During the financial crisis in mid-2008, the Federal Reserve, or the Fed, cut interest rates to nearly zero percent in an attempt to stimulate the economy; however, unemployment continued to remain high. So the question was: How does the Federal Reserve continue to stimulate the economy without cutting interest rates?

The answer was to pump money into the economy directly by using quantitative easing.

The Fed launched its third round of quantitative easing in late 2012, when it began purchasing long-term US Treasuries and Mortgage backed securities (government debt and mortgage bonds) in order to cut borrowing costs and force cash back into the system. Tapering is the process of slowing or lowering these purchases.

According to BBC Business news, this Wednesday the Fed announced that it was tapering, or scaling back, those purchases from $85 billion dollars a month down to $75 billion dollars a month.

Managing partner at Landcolt Capital, Todd Schoenberger, noted, ‘A ten Billion dollar change won’t be missed. It won’t impact the economy. A change this small is almost like it had done nothing at all.’

Further tapering is dependent upon how the economy responds. But why Now?

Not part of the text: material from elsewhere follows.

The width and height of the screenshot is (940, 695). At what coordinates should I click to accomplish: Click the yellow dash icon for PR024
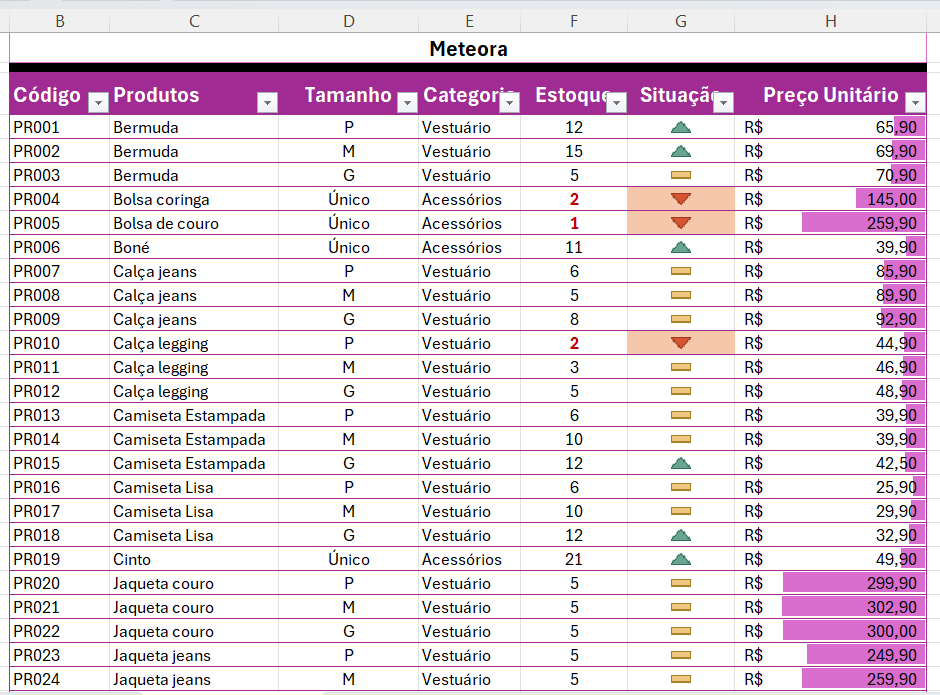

The decision to taper is an indicator that the Fed believes the United States economy is gaining strength. Recent data shows that economic growth increased its pace 3.6% in the third quarter, and unemployment fell to 7% percent, which is a five-year low.

The S&P 500 closed at a record-high this past Wednesday, largely due to the Federal Reserve’s decision.

Meanwhile, the Dow Jones rose 1.8 percent. Europe followed the United States’ lead and the CAC-40 in France closed 1.6 percent higher, and the FTSE 100 closed up a full 1.4%.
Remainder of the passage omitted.